WORK TO BE COMPLETED —
Only the lines from the one bearing "You are a computer-use" through the end of the listing belong in your response, restated word for word and without pictures.

MATERIAL SHOWN —
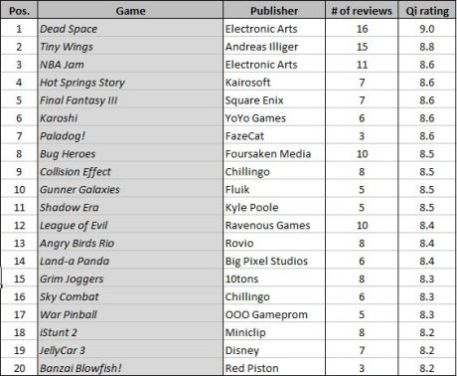The width and height of the screenshot is (457, 376).
Task: Click the Rovio publisher cell
Action: (x=274, y=243)
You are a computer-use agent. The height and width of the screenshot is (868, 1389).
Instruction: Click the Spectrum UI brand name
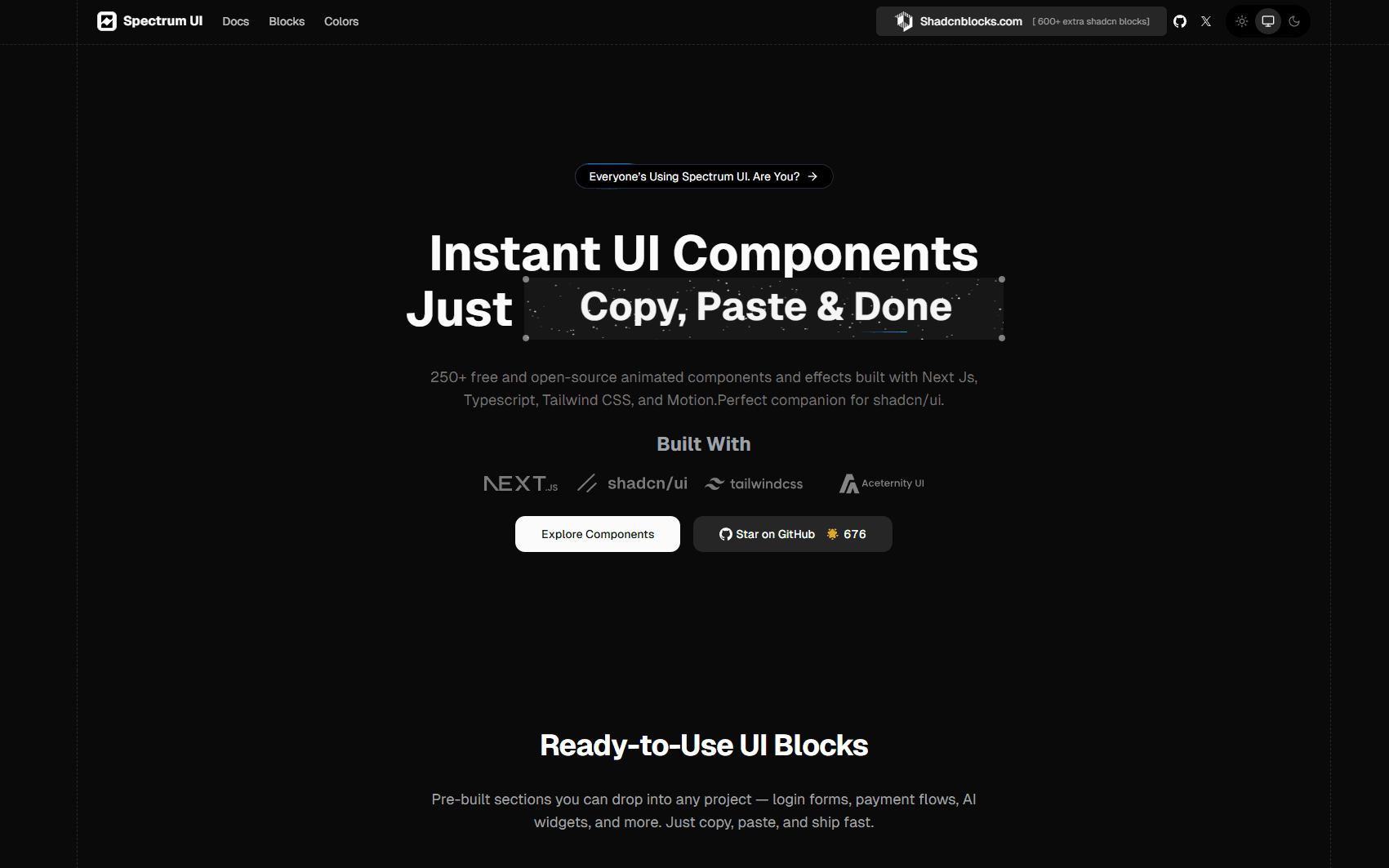(162, 21)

ANSWER SECTION —
You are a computer-use agent. The height and width of the screenshot is (868, 1389).
Instruction: Click the Spectrum UI brand name
(162, 21)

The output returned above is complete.